I grandi Convegni internazionali dedicati alla strada e alle pavimentazioni negli ultimi anni hanno concentrato l’attenzione soprattutto sulla mobilità del futuro, in particolare sulla mobilità intelligente e sull’interconnessione veicolo-infrastruttura

sfondo giavarini

Come stanno nascendo le Smart Road, così dovrà essere messo a punto anche lo Smart Asphalt e dovranno essere trovate soluzioni migliorative per la manutenzione. Gli attuali sviluppi già potrebbero permettere di progettare la pavimentazione smart del futuro; anche le Amministrazioni dovranno però fare la loro parte, incoraggiando e adottando l’innovazione. L’innovazione è una idea trasformata in servizio o prodotto o metodo, che è provato essere un successo.

Qui da noi, ma anche in altri Paesi, non è incoraggiata per mancanza di sistemi di valutazione, per la lentezza della standardizzazione, per scarsa sensibilità e cultura di chi governa e amministra.  

Le nuove strategie per le strade

Uno dei pochi esempi di lungimiranza ci è dato dal piano per la evoluzione della rete stradale del Governo inglese, che ha deciso una strategia di investimenti per le strade (RIS, Road Investment Strategy) e predisposto un programma diviso in cinque fasi quinquennali, a partire dal 2015 e fino al 2040.

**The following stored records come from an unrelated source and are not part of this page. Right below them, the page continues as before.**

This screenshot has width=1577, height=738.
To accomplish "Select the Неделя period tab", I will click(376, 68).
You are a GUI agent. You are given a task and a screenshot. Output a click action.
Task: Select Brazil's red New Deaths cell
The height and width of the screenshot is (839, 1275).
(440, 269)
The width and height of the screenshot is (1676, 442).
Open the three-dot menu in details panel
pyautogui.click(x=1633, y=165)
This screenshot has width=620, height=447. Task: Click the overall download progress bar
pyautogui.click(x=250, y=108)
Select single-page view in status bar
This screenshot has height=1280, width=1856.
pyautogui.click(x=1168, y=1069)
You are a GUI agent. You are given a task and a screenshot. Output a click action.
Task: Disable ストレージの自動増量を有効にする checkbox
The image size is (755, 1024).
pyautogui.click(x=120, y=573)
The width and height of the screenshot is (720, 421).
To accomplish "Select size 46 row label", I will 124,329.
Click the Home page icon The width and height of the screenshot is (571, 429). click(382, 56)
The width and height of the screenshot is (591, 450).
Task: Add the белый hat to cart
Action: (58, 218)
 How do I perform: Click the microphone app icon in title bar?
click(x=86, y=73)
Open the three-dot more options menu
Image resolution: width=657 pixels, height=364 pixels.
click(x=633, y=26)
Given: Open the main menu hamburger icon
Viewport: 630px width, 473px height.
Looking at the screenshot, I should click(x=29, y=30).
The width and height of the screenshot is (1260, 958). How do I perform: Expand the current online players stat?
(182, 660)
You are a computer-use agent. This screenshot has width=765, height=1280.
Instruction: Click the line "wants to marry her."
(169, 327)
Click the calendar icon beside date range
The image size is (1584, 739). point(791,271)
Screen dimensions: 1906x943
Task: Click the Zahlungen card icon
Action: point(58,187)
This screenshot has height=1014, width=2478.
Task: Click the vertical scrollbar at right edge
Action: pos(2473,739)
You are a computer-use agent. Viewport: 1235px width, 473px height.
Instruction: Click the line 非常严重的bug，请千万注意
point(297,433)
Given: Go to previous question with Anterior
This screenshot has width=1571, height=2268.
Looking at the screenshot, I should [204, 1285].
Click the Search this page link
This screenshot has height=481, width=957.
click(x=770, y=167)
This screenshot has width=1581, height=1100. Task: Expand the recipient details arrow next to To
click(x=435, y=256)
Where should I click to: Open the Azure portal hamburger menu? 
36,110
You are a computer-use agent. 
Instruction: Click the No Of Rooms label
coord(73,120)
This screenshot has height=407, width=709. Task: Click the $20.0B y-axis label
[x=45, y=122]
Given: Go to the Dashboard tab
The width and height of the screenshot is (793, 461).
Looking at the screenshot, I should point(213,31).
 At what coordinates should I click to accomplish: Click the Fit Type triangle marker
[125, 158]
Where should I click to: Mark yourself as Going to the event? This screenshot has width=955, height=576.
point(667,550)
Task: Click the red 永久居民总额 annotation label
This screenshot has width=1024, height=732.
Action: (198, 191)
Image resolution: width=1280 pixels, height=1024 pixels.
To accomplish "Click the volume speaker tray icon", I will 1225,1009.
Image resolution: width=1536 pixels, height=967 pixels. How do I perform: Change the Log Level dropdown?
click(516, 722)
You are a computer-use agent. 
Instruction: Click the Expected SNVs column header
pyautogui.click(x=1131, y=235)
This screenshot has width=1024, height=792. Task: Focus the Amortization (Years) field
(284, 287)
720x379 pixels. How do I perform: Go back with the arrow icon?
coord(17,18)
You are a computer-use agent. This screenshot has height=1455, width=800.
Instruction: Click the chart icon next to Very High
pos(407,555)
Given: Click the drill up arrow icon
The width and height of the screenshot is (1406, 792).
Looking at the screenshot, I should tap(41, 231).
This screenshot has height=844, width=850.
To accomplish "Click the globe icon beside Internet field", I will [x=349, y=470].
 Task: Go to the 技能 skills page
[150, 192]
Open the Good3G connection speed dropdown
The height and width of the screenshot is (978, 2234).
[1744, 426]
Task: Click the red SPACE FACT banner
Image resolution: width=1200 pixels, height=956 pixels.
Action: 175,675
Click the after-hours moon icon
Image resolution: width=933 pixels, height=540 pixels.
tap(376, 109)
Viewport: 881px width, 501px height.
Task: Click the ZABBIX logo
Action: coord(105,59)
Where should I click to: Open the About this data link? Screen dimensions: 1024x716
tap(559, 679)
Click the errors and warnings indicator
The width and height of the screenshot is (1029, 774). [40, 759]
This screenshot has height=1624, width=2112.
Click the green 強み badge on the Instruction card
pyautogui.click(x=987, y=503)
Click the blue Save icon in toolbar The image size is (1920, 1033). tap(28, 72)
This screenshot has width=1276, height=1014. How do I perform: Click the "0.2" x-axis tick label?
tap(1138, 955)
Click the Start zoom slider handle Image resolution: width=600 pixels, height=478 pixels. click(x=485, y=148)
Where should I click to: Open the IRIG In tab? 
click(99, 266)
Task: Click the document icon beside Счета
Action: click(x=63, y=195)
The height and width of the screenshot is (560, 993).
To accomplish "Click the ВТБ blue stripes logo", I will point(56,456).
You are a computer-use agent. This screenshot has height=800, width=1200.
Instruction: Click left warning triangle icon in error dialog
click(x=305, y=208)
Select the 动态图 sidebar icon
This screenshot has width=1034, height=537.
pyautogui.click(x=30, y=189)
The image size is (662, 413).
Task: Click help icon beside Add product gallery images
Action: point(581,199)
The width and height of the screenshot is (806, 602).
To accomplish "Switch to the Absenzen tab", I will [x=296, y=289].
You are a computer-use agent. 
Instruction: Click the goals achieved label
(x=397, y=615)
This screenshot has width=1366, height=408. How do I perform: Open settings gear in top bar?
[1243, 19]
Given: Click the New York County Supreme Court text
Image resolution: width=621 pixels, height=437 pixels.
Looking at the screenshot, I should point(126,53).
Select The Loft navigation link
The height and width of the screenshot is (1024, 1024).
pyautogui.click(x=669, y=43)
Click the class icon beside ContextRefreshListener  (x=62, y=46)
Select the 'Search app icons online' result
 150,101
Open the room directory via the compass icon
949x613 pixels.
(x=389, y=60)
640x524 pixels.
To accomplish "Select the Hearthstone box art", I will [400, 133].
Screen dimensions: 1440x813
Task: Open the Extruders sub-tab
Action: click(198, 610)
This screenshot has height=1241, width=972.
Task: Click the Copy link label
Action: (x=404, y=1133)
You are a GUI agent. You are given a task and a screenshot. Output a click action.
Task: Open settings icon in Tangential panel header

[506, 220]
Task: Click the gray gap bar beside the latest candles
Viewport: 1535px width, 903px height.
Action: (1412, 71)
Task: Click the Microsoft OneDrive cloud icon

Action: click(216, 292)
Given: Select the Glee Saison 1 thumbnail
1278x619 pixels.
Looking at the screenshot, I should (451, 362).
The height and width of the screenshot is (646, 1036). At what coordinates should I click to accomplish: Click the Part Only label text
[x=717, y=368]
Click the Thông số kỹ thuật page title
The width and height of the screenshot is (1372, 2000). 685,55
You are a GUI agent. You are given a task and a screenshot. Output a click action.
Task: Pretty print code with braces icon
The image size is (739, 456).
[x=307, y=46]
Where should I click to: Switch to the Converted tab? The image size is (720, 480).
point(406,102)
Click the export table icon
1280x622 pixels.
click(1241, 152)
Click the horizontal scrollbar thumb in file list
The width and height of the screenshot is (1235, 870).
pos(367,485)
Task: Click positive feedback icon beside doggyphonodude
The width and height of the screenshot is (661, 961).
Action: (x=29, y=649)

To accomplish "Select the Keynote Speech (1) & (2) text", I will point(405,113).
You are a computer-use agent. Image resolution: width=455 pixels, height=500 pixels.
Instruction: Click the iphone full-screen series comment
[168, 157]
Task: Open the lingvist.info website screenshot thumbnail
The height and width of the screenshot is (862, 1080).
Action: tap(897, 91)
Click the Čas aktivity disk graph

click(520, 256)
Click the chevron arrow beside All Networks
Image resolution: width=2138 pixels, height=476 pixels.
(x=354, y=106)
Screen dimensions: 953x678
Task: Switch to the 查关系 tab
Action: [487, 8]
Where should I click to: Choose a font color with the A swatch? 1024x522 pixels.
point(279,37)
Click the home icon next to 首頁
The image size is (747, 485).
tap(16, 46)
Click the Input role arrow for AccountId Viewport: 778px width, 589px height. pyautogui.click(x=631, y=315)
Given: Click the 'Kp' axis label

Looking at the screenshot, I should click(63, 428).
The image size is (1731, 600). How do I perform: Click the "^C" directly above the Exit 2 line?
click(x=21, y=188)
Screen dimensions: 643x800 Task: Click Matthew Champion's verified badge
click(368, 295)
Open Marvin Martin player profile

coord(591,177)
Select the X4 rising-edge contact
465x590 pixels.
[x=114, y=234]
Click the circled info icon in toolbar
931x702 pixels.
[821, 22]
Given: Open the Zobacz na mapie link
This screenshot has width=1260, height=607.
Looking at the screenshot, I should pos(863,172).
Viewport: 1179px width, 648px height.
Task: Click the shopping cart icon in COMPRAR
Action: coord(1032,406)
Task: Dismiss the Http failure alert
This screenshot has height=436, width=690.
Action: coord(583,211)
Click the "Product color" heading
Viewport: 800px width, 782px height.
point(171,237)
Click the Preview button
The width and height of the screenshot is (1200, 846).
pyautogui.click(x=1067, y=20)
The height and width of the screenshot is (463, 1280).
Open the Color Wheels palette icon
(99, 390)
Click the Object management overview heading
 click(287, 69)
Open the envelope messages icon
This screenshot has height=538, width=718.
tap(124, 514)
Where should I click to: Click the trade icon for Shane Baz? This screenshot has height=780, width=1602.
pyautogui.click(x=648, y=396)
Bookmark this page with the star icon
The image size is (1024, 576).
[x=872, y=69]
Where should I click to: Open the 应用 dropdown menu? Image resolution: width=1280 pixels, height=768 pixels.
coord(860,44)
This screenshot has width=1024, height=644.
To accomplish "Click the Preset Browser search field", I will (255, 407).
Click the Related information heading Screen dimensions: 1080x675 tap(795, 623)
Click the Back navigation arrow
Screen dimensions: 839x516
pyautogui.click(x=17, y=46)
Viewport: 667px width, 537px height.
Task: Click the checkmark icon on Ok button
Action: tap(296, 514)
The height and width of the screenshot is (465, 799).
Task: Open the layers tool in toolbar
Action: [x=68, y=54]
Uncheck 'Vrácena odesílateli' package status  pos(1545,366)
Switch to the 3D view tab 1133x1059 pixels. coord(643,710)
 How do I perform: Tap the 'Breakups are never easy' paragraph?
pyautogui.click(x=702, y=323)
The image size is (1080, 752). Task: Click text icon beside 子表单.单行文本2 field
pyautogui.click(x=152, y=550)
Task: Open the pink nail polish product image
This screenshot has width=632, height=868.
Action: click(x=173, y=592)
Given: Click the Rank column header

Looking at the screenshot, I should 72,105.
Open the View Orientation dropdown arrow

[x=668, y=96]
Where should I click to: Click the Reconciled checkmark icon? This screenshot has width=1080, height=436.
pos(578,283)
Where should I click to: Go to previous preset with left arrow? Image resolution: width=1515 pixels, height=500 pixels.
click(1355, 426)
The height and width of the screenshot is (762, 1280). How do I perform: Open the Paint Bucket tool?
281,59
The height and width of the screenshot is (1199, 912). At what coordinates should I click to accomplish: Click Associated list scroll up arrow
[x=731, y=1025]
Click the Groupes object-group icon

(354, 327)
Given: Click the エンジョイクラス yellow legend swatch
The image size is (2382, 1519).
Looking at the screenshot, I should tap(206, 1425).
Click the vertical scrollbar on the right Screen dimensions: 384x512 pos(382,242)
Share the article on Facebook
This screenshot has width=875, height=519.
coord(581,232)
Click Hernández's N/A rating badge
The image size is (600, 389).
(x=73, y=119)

La prima fase (2015-2020), pressoché ultimata, è servita alla preparazione delle strategie per quelle successive (II-V). Ciò sempre tenendo presente che per l’utente inglese la qualità della superficie stradale è una top priority (no buche, no avvallamenti, no crepe, no sconnessioni).

Si è tenuto conto del progressivo sviluppo della fase progettuale e costruttiva, con una prima fase dedicata allo sviluppo di nuove tecniche e materiali, fino ad arrivare alla costruzione modulare e prefabbricata, e alla autoriparazione.

Nel lungo periodo verranno finanziate le sole strade predisposte per veicoli connessi e autonomi. Relativamente alla mobilità, si devono fin d’ora attivare nuove scelte di mobilità per arrivare a interconnessioni continue e perfette tra i vari modi integrati di trasporto.

Gli aspetti ambientali prevedono la graduale eliminazione dei motori a combustione interna (e quindi la trazione elettrica) e l’evoluzione verso sistemi e materiali biocompatibili.

Si è pensato anche alle operazioni di gestione e manutenzione della rete, che deve tendere a zero interventi sul sistema stradali. Gli ultimi stadi (soprattutto IV e V) sono molto ambiziosi e probabilmente andranno ridimensionati in corso d’opera.